After adjustment for exchange rate movements (minus 4 percentage points) and changes in the scope of consolidation (plus 3 percentage points), this business area's sales increased 11 percent to €5,873 million. In the Energy Business Area sales increased by 16 percent to €1,713 million (H1 2007: €1,472 million), principally because of higher coal prices, which were passed on to customers. The Real Estate Business Area lifted sales 4 percent to €170 million (H1 2007: €164 million).

Successful in all three business areas
EBIT (earnings before interest, income taxes and exceptional items) rose even faster than sales in the first six months of 2008. The significant rise of 17 percent to €869 million (H1 2007: €742 million) was driven by higher earnings from all three business areas.

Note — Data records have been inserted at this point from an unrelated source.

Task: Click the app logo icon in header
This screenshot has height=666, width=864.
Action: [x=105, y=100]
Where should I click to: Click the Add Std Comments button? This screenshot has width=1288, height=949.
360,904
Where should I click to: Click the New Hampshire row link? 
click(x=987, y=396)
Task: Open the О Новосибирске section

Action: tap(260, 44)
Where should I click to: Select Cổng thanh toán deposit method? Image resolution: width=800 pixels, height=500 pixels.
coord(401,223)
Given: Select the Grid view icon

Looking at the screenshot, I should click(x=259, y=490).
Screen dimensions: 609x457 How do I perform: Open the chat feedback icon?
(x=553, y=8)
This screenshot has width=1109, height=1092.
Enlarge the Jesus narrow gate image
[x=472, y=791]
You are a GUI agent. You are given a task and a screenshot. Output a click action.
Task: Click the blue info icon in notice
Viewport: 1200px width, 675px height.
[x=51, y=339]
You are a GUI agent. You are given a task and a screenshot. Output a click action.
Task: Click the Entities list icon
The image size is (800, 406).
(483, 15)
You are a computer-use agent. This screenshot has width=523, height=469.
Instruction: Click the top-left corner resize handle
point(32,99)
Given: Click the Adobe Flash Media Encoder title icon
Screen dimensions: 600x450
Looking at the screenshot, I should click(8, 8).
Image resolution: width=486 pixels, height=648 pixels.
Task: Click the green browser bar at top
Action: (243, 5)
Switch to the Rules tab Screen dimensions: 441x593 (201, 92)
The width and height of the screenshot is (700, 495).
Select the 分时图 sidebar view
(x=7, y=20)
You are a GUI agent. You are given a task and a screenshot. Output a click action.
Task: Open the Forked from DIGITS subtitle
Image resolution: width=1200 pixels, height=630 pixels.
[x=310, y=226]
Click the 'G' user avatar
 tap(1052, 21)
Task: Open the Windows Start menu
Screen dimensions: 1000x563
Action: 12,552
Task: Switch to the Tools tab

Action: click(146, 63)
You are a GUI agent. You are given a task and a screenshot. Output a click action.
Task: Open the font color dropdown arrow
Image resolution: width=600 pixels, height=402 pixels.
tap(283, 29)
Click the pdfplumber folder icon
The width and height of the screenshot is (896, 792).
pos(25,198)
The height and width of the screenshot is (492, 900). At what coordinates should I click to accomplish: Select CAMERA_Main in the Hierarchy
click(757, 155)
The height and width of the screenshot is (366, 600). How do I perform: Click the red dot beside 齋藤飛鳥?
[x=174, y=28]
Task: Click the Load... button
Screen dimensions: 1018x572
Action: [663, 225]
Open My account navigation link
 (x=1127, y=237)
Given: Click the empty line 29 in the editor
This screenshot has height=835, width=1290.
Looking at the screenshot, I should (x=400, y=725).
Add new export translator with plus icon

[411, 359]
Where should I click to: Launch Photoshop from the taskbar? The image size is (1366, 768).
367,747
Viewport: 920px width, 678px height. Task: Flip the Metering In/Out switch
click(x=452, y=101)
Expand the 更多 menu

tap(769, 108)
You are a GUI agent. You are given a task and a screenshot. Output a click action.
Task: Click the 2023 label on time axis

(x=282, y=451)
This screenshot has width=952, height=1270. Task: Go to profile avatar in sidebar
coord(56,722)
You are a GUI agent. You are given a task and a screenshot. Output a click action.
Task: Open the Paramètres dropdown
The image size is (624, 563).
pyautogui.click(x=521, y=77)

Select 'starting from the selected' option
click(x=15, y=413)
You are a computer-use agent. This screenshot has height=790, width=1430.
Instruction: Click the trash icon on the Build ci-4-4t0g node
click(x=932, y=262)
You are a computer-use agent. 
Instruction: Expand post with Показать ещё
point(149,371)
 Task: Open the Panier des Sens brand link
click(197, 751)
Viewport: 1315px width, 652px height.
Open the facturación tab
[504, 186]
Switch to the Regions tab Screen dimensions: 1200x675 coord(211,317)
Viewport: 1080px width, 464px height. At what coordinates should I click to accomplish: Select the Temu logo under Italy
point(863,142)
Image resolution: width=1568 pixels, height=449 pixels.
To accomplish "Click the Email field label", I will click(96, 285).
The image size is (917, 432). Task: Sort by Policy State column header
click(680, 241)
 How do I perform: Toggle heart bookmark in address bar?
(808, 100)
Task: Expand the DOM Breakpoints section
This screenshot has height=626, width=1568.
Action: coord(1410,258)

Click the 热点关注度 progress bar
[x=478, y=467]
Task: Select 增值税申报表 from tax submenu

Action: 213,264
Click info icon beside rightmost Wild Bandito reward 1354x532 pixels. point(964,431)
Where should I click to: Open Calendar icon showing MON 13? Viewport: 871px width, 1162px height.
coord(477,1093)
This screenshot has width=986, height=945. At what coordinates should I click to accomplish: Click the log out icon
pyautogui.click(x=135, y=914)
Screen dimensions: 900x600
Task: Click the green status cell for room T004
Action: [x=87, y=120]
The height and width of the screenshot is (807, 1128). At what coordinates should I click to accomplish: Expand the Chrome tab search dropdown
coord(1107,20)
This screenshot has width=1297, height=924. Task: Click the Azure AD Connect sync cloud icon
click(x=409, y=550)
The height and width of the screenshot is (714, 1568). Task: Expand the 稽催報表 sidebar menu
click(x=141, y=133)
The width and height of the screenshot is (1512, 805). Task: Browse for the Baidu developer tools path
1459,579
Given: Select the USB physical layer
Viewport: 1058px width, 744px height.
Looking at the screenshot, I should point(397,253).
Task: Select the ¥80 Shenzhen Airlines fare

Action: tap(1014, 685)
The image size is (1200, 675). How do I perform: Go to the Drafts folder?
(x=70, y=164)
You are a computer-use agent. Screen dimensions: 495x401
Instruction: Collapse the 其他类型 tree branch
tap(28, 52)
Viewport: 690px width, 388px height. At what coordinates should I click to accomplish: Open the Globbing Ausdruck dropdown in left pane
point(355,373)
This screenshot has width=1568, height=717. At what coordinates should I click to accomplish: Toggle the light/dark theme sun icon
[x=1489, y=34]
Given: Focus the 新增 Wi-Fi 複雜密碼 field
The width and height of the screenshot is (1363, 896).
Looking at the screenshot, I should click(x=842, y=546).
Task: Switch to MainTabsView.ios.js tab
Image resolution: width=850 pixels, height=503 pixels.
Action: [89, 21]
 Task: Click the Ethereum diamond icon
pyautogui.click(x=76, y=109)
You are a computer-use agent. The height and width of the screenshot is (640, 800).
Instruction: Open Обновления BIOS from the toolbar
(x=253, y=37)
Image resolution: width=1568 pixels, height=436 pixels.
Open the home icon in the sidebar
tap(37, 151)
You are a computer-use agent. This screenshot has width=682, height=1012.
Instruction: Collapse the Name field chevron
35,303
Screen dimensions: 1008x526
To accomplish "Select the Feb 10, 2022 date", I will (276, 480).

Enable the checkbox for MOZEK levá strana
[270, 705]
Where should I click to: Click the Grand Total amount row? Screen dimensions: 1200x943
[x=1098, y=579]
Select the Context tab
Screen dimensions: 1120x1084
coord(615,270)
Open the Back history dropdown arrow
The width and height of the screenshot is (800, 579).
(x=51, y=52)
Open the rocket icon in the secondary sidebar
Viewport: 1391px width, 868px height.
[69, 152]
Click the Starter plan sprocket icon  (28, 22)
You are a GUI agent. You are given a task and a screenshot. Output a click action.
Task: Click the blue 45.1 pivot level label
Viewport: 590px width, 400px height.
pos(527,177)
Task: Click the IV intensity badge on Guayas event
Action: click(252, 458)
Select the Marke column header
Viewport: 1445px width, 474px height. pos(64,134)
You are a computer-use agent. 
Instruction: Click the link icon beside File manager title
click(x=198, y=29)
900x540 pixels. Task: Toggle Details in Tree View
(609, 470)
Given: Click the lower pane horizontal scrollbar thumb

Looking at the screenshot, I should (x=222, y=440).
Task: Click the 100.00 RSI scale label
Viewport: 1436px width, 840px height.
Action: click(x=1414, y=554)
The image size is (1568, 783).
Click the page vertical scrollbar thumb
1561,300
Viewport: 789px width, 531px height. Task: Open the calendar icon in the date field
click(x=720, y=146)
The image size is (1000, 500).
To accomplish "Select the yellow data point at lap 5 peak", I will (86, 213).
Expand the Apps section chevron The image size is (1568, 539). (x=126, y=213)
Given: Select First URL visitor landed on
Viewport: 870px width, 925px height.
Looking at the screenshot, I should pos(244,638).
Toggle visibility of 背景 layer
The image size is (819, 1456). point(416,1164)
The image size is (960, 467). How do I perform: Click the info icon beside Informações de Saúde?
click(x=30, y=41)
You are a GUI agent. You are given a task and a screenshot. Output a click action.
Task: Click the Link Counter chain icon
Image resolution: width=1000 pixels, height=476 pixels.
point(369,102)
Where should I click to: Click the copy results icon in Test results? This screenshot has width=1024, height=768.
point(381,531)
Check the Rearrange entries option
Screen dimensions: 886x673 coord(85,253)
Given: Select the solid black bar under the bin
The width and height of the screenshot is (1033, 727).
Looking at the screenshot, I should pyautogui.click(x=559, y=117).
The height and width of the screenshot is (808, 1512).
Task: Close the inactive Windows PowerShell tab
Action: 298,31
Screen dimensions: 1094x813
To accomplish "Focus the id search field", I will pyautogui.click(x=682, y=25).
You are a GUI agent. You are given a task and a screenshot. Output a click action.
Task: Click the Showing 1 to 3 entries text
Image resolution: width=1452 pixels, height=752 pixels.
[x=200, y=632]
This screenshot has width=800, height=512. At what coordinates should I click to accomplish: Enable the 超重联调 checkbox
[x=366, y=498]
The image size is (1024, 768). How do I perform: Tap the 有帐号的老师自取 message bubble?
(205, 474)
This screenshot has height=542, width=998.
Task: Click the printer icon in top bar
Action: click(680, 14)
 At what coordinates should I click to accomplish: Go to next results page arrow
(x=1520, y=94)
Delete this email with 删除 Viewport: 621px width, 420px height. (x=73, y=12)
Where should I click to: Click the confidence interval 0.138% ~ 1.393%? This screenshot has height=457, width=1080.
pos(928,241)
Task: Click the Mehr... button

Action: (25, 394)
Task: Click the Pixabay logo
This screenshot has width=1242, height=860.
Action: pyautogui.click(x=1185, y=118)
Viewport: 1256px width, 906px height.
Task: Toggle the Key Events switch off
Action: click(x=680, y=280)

In the Chemicals Business Area EBIT rose by a substantial 17 percent to €608 million (H1 2007: €522 million), principally due to far higher demand, increased capacity utilization and effective restructuring in recent years. The strength of the euro had a negative impact.

The clear improvement in some selling prices was negated by another sharp rise in raw material and energy costs. The internal raw material cost index, which shows the change in the price of major raw materials in the Chemicals Business Area, rose by 19 percent in the first six months compared with the same period of the previous year. Energy costs increased by 11 percent.

The Energy Business Area increased EBIT by 13 percent to €301 million (H1 2007: €267 million). The main factors here were higher profit from foreign power plants, improved earnings from free market sales of power generated by German power plants and a rise in earnings from coal trading. On the other hand, the upward trend was held back by exchange rates.

The Real Estate Business Area lifted EBIT to €86 million, a considerable rise compared with the year-back figure of €39 million. This was primarily due to earnings from THS, which has been included in the financial statements at equity since December 2007, and gains from sales of commercial property business which were agreed last year and took place in the first quarter of this year.

High investment:
Overall, the pleasing rise in operating earnings led to net income of €522 million. The prior-year figure of €715 million was boosted by substantial one-off factors, especially gains from the divestment of the mining technology company DBT.

The cash flow from operating activities for the continuing operations came to €175 million in the first half of 2008, well below the prior-year figure of €407 million.